Although the father wasn’t the best parental figure he was still a major influence on both his son and daughters’ lives. “By about the ninth or tenth grade my sisters one by one discovered my father’s bedroom and then the change would begin.” (Pg. 112) The girls would essentially develop the same interests as their father as stated in the story: “Shortly after my sisters began to read books, they grew restless and lost interest in darning socks and baking bread, and all of them eventually went to work as summer waitresses in the Sea Food Restaurant.” (Pg. 112)

Eventually all the daughters moved to far away cities after receiving their father’s consent to do so. The son on the other hand was affected in a rather different way. After his father had passed he did what he wanted him to do; which was to get an education. However, he found himself haunted by his father’s death and seemed to have missed the life he had before he became a university professor.

The physical aspect of the story tells us a lot about the father’s character as well. He burned and reburned over and over again and his lips still cracked so that they bled when he smiled, and his arms, especially the left, still broke out into the oozing salt-water boils as they had ever since as a child I had first watched him soaking and bathing them in a variety of ineffectual solutions. The chafe-preventing bracelets of brass-linked chain that all the men wore about their wrists in early spring were his the full season and he shaved but painfully and only once a week. (Pg. 121)

This shows the reader the profound effects physical life can have on oneself. The sea (and the fishing) not only affected the father mentally, but affected him physically as well. The description of the father’s tattered and lifeless body is another example of how the sea affected him as well: His hands were shredded ribbons as were his feet, which had lost their boots to the suction of the sea, and his shoulders came apart in our hands when we tried to move him from the rocks.
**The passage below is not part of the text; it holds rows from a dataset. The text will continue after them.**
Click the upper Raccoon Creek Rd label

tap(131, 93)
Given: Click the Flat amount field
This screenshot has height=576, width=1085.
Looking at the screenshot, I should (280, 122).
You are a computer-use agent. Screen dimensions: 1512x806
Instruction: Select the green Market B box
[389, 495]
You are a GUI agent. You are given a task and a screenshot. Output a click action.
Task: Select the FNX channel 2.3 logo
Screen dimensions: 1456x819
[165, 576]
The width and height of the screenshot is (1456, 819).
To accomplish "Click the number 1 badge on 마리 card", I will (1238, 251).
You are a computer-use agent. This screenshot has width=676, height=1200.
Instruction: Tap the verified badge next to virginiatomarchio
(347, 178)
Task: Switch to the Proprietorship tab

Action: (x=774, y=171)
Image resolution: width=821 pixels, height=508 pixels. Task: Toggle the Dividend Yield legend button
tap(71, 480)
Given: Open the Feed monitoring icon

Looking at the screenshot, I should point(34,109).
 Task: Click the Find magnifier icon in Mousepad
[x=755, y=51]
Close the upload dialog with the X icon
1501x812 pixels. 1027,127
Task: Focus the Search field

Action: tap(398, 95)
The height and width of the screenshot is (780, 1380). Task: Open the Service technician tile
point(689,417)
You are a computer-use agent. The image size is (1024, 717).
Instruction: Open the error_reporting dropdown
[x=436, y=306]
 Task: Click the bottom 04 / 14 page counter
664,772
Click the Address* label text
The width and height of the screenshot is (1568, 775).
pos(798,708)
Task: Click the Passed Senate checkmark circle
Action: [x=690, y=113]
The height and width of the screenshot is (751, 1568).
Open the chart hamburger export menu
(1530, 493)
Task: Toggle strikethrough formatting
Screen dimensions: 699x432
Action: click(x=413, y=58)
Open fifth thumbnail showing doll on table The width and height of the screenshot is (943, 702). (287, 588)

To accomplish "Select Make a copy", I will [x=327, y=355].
And the fish had eaten his testicles and the gulls had pecked out his eyes and the white-green stubble of his whiskers had continued to grow in death, like the grass on graves, upon the purple, bloated mass that was his face. There was not much left of my father, physically, as he lay there with the brass chains on his wrists and the seaweed in his hair. (Pg. 125)

There is a touch of parody added by the seaweed at which is aimed toward the father who was chained, beaten, and consumed by the sea. Death was obviously his final attempt at “escaping”, however, he was still taken by what he was trying so hard to get away from in the first place. Making reference back to the quote “as he lay there with brass chains on his wrists…” (Pg. 125) it seems as though mentally he was free, but physically he was still bound to the sea forever.

Was the father truly free at the end of the story? He had certain “methods” in which he used to escape into the person he truly was; however, in life he was never completely free in my opinion. The only thing that would truly set him free is that his own children would not have had that same obligation as he had to his father. It was interesting that he gave his daughters the passion for reading and pursuing a life very different from “a small fishing village” and in death (accidental or suicidal) gave his own son the freedom to choose his own destiny possibly breaking this cycle of obligation. This would give the father peace at the end of his life.